‘Yes. My brother’s Valentine Longcaster. I know you don’t like each other much.’
This information came as such a surprise that Strike was temporarily lost for words. Valentine, whom he’d met infrequently and always reluctantly over a certain period of his life, was a good-looking, floppy-haired, extravagantly dressed man who worked as a stylist for various arty glossy magazines. He’d also been one of the closest friends of the late Charlotte Campbell, Strike’s sometime fiancée, who’d died by suicide a few months previously.
‘So “Mullins” is…?’
‘My married name, from when I was in my twenties.’
‘Ah,’ said Strike. ‘Right.’
Could she be telling the truth? He couldn’t remember Valentine mentioning a sister, but then, Strike had always paid as little attention as possible to anything Valentine said. If they were indeed brother and sister, Strike had rarely met a pair of siblings who resembled each other less, although in some ways that might add credence to Decima’s story: it would have been perfectly in character for Valentine to hush up this squat, grubby-looking woman, because he was a man who placed a very high premium on looks and stylishness.
‘It’sespeciallyimportant you don’t tell Valentine where I am, or – or anything else I might ask you to keep private,’ said Decima.
‘OK,’ said Strike, for the fourth time.
‘And you know Sacha Legard, too, don’t you?’
Now starting to feel as though some personal devil had decided to devote its day to kicking him repeatedly in the balls, because Sacha was Charlotte’s half-brother, Strike said,
‘You’re related to him, too, are you?’
‘No,’ said Decima, ‘but he’s involved in… in what I want you to investigate. I never really knew Charlotte Campbell, though. I only met her a couple of times.’
Some might have considered her flat tone insensitive, given Charlotte’s recent death in a blood-filled bathtub, but as Strike was more than happy to dispense with prurient questions or faux sympathy, he said,
‘Right, well, why don’t you explain what it is you want me to do?’
‘I need you to find out who a body was,’ said Decima, eyeing him with a mixture of wariness and defiance.
‘A body,’ repeated Strike.
‘Yes. You probably read about it in the papers. It was the man they found in the vault of a silver shop, in June.’
Five months previously, Strike had been almost entirely focused on a complex case the agency had been investigating, and had had little attention to spare for much else, but he remembered this news story, which had generated a short but intense burst of media coverage.
‘Right,’ he said. ‘If it’s the one I’m thinking of,’ (though God knew why he was saying this, because how many men were found dead in silver vaults, on average, per month, in London?) ‘the police identified him quite quickly.’
‘No, they didn’t,’ said Decima, her tone brooking no contradiction.
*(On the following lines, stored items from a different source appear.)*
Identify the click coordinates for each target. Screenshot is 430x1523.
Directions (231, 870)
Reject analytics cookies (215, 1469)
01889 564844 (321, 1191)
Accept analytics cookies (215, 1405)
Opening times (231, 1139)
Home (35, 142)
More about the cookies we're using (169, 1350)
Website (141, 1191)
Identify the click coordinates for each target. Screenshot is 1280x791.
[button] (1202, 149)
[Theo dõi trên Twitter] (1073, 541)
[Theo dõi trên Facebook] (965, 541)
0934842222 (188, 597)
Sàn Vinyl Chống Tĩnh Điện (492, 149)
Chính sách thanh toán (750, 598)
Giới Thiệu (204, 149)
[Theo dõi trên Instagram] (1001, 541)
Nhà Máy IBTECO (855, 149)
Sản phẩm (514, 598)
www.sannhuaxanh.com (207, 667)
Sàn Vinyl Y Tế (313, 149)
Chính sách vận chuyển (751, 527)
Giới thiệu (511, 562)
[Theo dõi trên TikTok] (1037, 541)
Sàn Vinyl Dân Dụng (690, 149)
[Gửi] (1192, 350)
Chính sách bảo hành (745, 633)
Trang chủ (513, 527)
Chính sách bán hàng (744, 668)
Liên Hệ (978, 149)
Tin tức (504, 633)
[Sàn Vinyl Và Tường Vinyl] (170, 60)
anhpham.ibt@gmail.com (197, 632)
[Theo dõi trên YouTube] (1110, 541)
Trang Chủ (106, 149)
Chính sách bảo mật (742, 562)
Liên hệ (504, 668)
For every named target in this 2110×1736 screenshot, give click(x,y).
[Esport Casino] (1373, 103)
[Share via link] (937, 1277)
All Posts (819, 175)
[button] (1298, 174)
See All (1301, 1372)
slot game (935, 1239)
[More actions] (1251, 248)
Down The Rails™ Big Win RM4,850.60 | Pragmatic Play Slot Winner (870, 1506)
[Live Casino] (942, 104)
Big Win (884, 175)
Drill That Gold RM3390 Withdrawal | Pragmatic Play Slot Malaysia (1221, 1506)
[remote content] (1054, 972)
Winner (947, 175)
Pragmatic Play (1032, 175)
‘I thought,’ said Strike, though what he really meant was, ‘as I accurately recall’, ‘he turned out to be a convicted thief?’
‘No,’ said Decima, shaking her head, ‘he wasn’t that thief. Not definitely.’
‘I’m pretty sure that’s what I read,’ said Strike, tugging his phone out of his pocket. He was hopeful, now, he’d be able to get out of here within ten minutes, because she was giving him a cast-iron reason for refusing a case he definitely didn’t want. ‘Yeah, see here?’ said Strike, having typed a few words into Google. ‘“… the dead man, who posed as salesman William Wright during his two weeks’ employment at Ramsay Silver, has now been identified as convicted armed robber Jason Knowles, 28, of Haringey.”’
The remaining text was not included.